September 2010
Trial and Error
By Michael J. Katin, MD
"Learn to get in touch with the silence within yourself, and know that everything in life has purpose.
There are no mistakes, no coincidences, all events are blessings given to us to learn from."
-- Elizabeth Kubler-RossOn August 17, a jury convicted former Illinois Governor Milorad "Rod" Blagojevich on one of twenty-four counts on which he had been indicted related to corruption, perjury, bribery, racketeering, and failure to yield the right of way. This immediately resulted in U. S. Attorney Peter Fitzgerald's vowing to proceed with a retrial on the twenty-three other counts and Governor Blagojevich's asking for an appeal on the one conviction. It is estimated that the trial cost taxpayers somewhere between twenty and thirty million dollars, including $67,463.32 more for payments, reimbursements, and feeding of the jurors,who had been unable to unanimously agree on 95.83% of the charges.
The expense and lack of definitive outcome of this trial is somewhat reminiscent of many clinical trials in medical research. It is probable that not all investigational trials in cardiology, endocrinology, and neurology are done flawlessly and are at risk for improper conclusions resulting from data dredging, false causality, and other creative techniques. Findings in clinical trials can be selectively withheld, such as in the cases of paxil and vytorin. Maybe we shouldn't hold the field of oncology to a higher standard, except for the fact that we have to work with the results every day. It was disheartening to see the report from the Institute of Medicine in April about the status of clinical trials in the United States: Scientists and medical researchers conduct clinical trials to test whether a new product works as expected and is effective at treating disease. Clinical trials with patients suffering from a specific condition represent the crucial link between scientific discovery and medical utility. However, many barriers impede the effectiveness of clinical research in the United States. Planning and executing a clinical trial can take years and cost hundreds of millions of dollars. Our nation's clinical trial infrastructure is not well developed; clinical trials must be conducted in a "one-off" manner, in which substantial resources -- such as funding, investigators, administrators, and patients -- are used for only a finite period of time and then disbanded. Also, clinical trial sponsors, investigators, and research institutions face significant regulatory and administrative hurdles. Finally, patients and providers often do not participate in clinical research in sufficient numbers to support the science, and this problem is compounded by the general of lack of public understanding the value of clinical research and its direct link to improvements in health care.
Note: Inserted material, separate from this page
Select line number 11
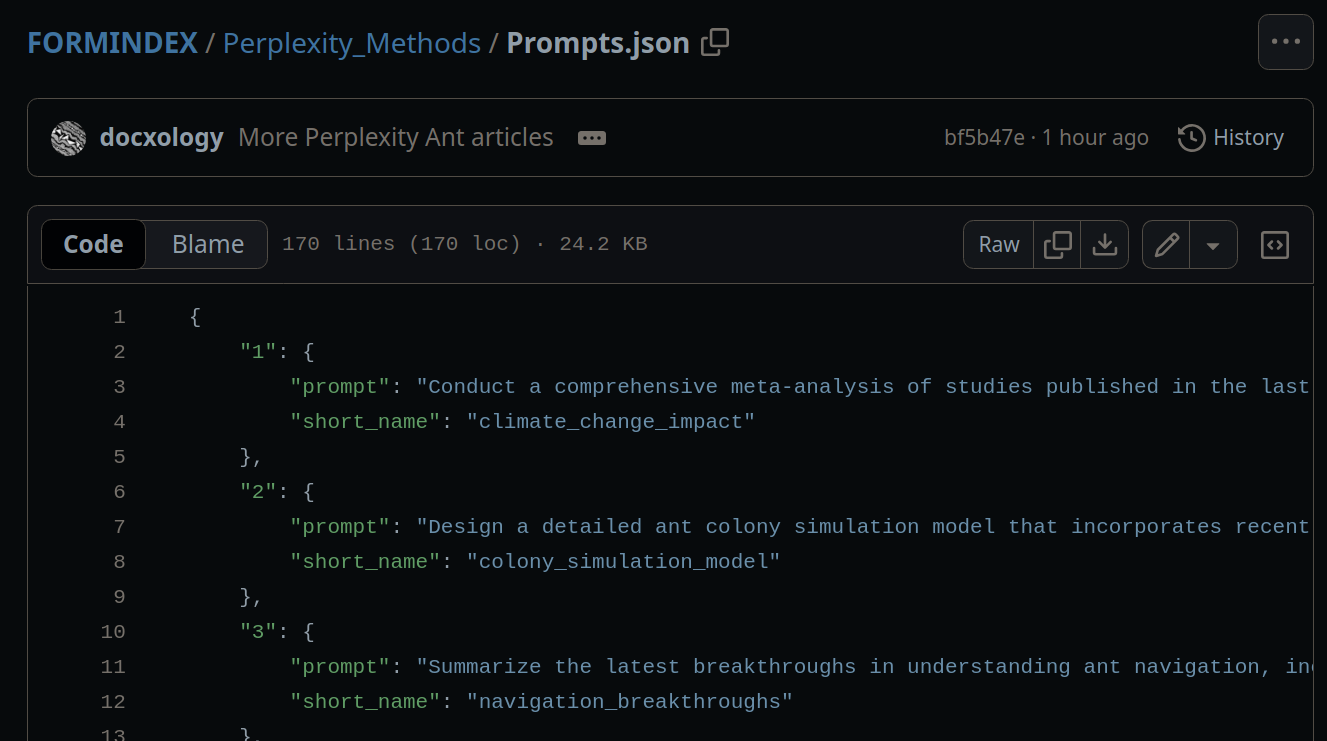 (x=113, y=667)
Although this seems to apply to clinical research in general, the report was commissioned by the National Cancer Institute. The New York Times called attention to this publication in an editorial on April 24 and included reference to the finding that 40 per cent of all clinical trials of the NCI are never completed . This suggests that the Stimulus Program may have been in effect long before it was available elsewhere.
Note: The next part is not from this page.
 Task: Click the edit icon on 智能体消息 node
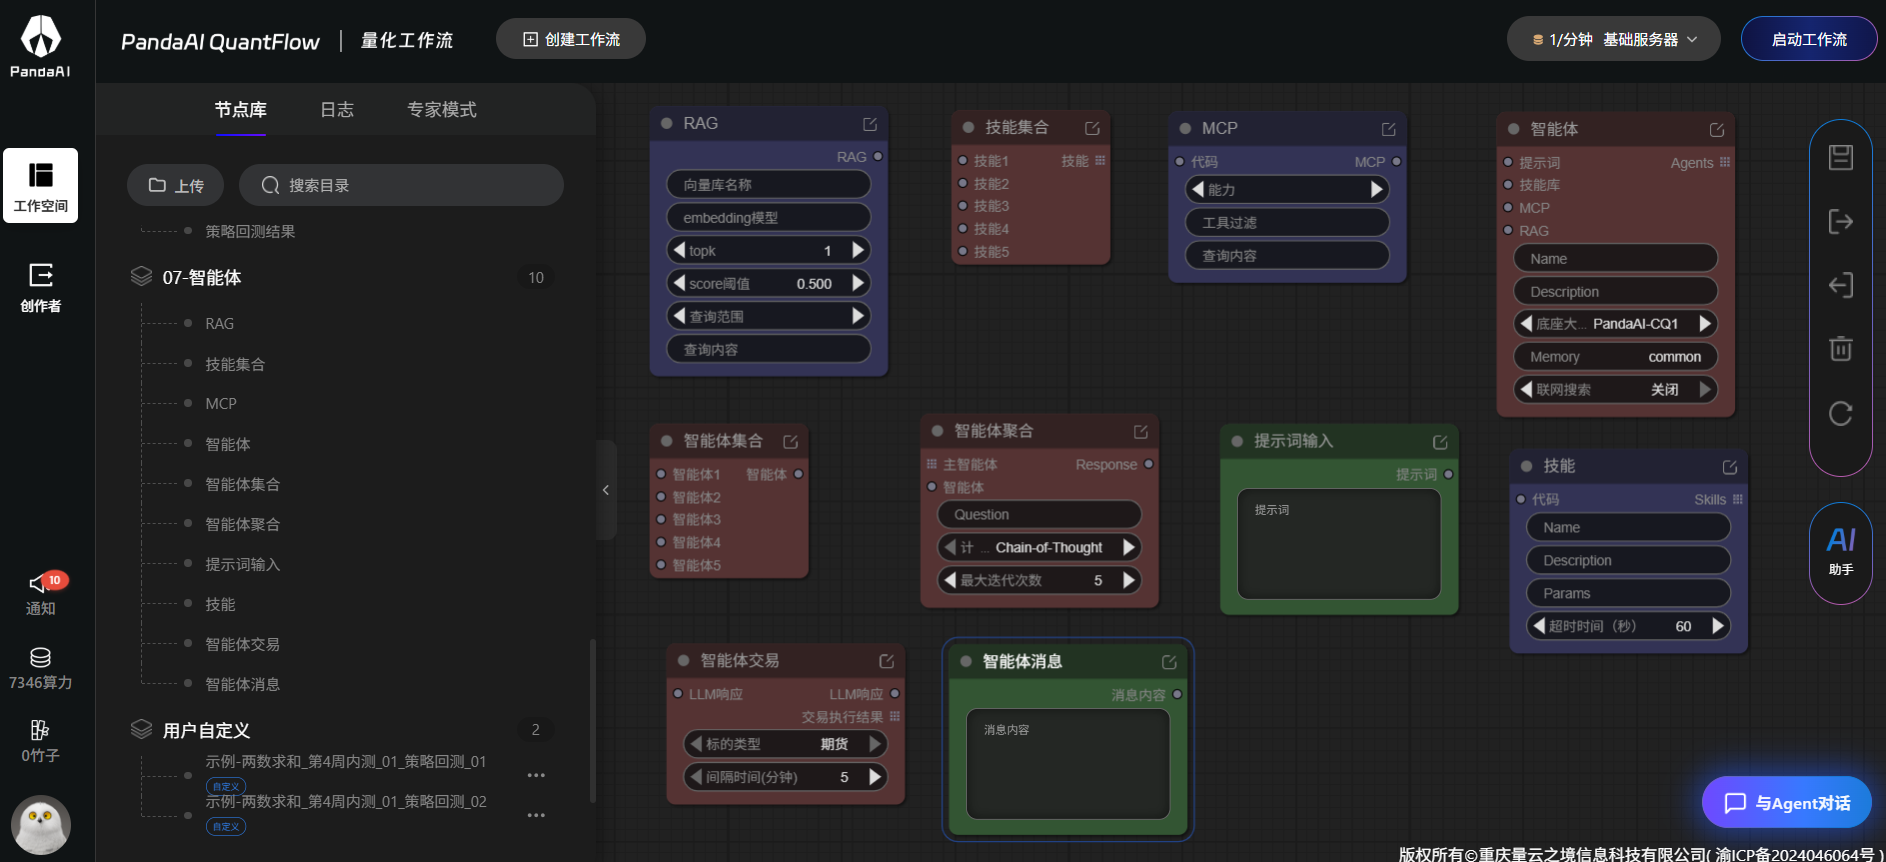click(1169, 662)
Many leaders in the field of oncology have made recommendations regarding how to address this situation, notably Bruce Chabner, Douglas Blayney, and Allen Lichter, in responses to the New York Times, and Robert Young in The New England Journal of Medicine. Dr. Young called attention to the fact that comments very similar to those of the Institute of Medicine were made in 1997 in the Armitage Report, in 1910 in the Flexner Report, and in 1777 in the Articles of Confederation. It also should be mentioned that with the exception of Dr. Chabner's comments, the solutions involved throwing a lot more money at the problem.
While we wait for a panels of experts to solve the overall clinical trial crisis, attention should be directed to the battlefront at which it all starts: the Phase I trial. Often this is the all-or-none effort to show that a potential new agent can be used in the human, since if excessive toxicity is found then this particular compound can wind up back at the end of the line for additional testing. Although effectiveness is not supposed to be a part of Phase I testing, it is always very encouraging to see this as well. This is particularly the case when a patient is treated based on the context of vulnerability. This is not the title of the next James Bond film, but refers to directing the patient to a Phase I study using a drug that should be effective based on the characteristics of that person's tumor. This should therefore be expected to streamline the progress of a new drug through the clinical trials process and make it available as rapidly as possible to patients. The Karnofsky lecture at this year's American Society of Clinical Oncology annual meeting was delivered by Dr. Daniel von Hoff, who titled his presentation "The Last 12 Weeks." The significance of that title was not to be used as a sequel to "28 Days Later" but as a reference to the requirement of most Phase I trials that patients have a life expectancy of at least 12 weeks. Interestingly, it took approximately 12 weeks (April 20 to July 15) for the Deepwater Horizon gusher to be capped, but otherwise 12 weeks would not seem to be a long time.
Unless you were following the Blagojevich trial, which went from June 3 to August 17 -- nine days short of 12 weeks. Coincidence?